• _TEXT PROVIDED_:
--- START ---

Systemic Miliary Tuberculosis
- Miliary TB is a form of progressive TB characterized by small, scattered lesions resembling millet seeds.
- The lesions can be found in the liver, bone marrow, spleen, adrenals, and other organs.
Clinical Features of TB
- Clinical features of TB vary based on the organ involved..
- Common symptoms include fever, cough, night sweats, hemoptysis, and weight loss.
Diagnosis of TB
- History and clinical examination help identify potential cases of TB.
-
Investigations include:
- X-ray to visualize lung lesions.
- Detection of MTB in specimens (sputum, biopsy) using Ziehl-Neelsen staining.
- Biopsy of infected tissue.
- PCR amplification of TB bacilli.
Spinal TB
- Spinal TB (Pott's disease) is the most common extrapulmonary form of TB.
- Spinal TB most often affects the lower thoracic and thoracolumbar areas.

--- END ---

• _STUDY QUESTIONS_:
• a. What do the tuberculosis notes name as the most common extrapulmonary form of TB?
• b. In the tuberculosis notes, rewrite everything from "- Common symptoms" down to "of infected tissue.", with "night sweats" changed to "chills".

• _SUPPLIED MATERIAL_:
--- START ---

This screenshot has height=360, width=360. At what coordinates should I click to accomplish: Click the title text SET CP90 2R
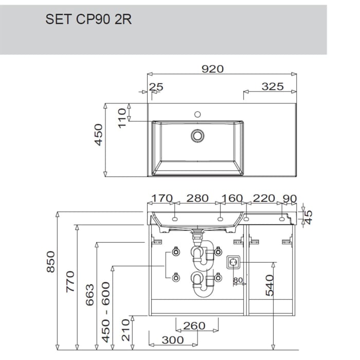pyautogui.click(x=88, y=20)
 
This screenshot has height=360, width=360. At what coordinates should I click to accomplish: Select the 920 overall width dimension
pyautogui.click(x=212, y=69)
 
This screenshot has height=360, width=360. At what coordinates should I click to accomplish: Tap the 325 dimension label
pyautogui.click(x=273, y=86)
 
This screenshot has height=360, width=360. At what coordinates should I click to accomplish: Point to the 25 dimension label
pyautogui.click(x=156, y=87)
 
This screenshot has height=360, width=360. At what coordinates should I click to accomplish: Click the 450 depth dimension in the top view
pyautogui.click(x=99, y=135)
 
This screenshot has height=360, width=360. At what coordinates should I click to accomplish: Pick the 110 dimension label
pyautogui.click(x=122, y=118)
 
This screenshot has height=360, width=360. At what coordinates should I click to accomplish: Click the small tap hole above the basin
pyautogui.click(x=197, y=114)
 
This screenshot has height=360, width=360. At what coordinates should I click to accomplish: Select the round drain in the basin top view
pyautogui.click(x=197, y=136)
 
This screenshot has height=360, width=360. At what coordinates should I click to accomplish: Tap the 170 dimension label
pyautogui.click(x=162, y=198)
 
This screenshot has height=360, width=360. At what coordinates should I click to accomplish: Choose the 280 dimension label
pyautogui.click(x=197, y=198)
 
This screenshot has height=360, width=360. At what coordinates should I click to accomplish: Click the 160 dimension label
pyautogui.click(x=232, y=198)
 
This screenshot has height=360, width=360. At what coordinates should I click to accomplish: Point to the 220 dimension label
pyautogui.click(x=264, y=198)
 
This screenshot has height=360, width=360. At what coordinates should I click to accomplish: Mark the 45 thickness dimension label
pyautogui.click(x=309, y=217)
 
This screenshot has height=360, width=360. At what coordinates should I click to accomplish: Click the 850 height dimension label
pyautogui.click(x=51, y=262)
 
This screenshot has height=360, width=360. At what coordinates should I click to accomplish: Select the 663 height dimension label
pyautogui.click(x=90, y=295)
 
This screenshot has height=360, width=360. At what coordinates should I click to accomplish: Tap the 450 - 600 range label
pyautogui.click(x=106, y=312)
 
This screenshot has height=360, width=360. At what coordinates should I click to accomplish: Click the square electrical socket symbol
pyautogui.click(x=233, y=262)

--- END ---

• _TASK ANSWERS_:
• a. Spinal TB (Pott's disease).

• b.
- Common symptoms include fever, cough, chills, hemoptysis, and weight loss.
Diagnosis of TB
- History and clinical examination help identify potential cases of TB.
-
Investigations include:
- X-ray to visualize lung lesions.
- Detection of MTB in specimens (sputum, biopsy) using Ziehl-Neelsen staining.
- Biopsy of infected tissue.